*Text block*.

::::

A rapid test to detect unapproved animal remnants in feed may be available soon.
Scientists at Strategic Diagnostics Inc. and Molecular Circuitry Inc. are working together to develop a commercial test kit that's fast and easy to use. The finished test should begin shipping in the first half of 2002, according to Strategic Diagnostics.
Many scientists believe that some animal remnants in feed may be linked to the spread of bovine spongiform encephalopathy.
McDonald's Corp. is sponsoring the test's development because it wants to develop a way to source the highest quality meat products, a company spokesperson says.
Adding processed fat to finishing diets is a practical way to boost the conjugated linoleic acid (CLA) content of beef and produce lean, highly palatable beef, according to researchers at Washington State University (WSU).
In a recent WSU study, 168 crossbred steers were fed barley and potato by-product-based finishing diets for 165 days. In addition to one treatment of 7% alfalfa hay and 6% tallow, the diet was supplemented with either 3.5% or 7% alfalfa hay and 0%, 3% or 6% yellow grease.
Yellow grease, a restaurant by-product which is high in linoleic acid, is converted to CLA in the rumen.
Researchers evaluated the steer carcasses for quality and evaluated meat samples for chemical composition, shelf-life, palatability and other characteristics that affect consumer desirability.
Besides increasing CLA content of beef by 50%, yellow grease increased steer gain and carcass fatness, improved feed efficiency and increased beef tenderness without increasing the total amount of fatty acids in the muscle, researchers say.
For more information, contact M.L. Nelson at 509/335-5623 or e-mail [email protected].
Three new soybeans can serve as a good transition forage for cattle heading to the feedlot, say researchers at the USDA's Agricultural Research Service (ARS).
Forage soybeans can be used for hay, silage or grazing, and they reduce the need for concentrates as a protein source.

::::

*Study material*.
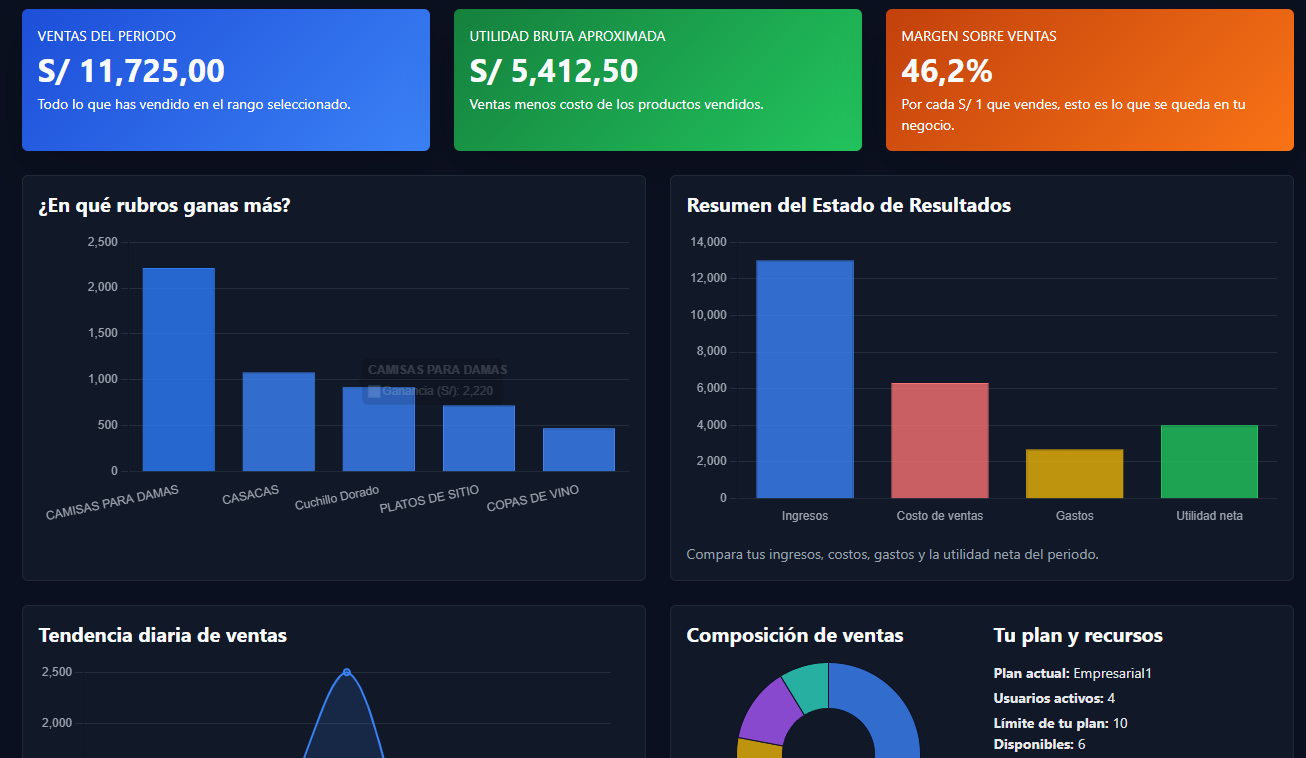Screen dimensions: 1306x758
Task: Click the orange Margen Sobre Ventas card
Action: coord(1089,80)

::::

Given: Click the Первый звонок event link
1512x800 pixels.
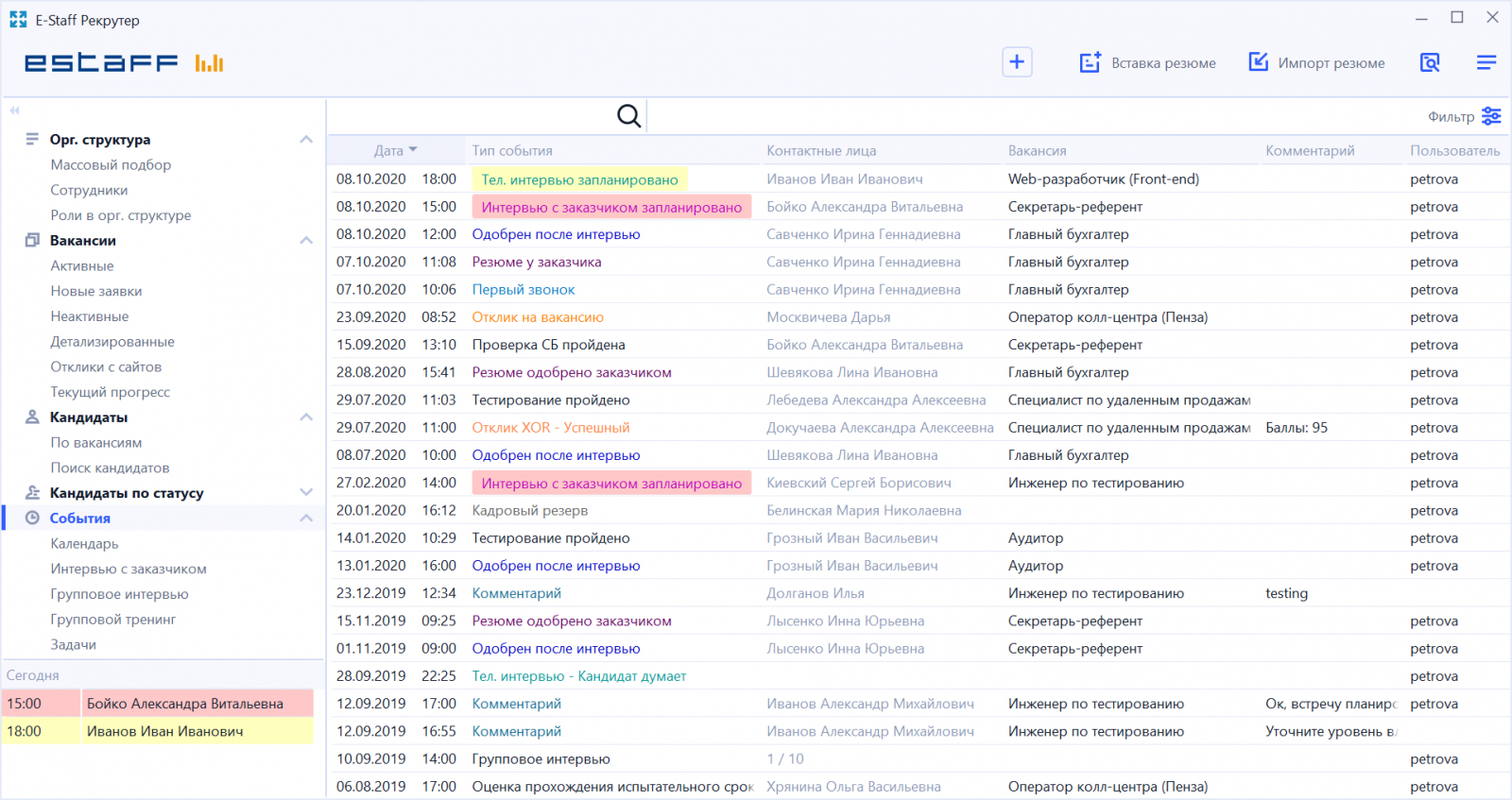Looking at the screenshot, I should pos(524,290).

::::

*Goal of the exercise*.
In the text on feed and beef research, which company is sponsoring development of the rapid test for animal remnants in feed?

*Completed task*.
McDonald's Corp.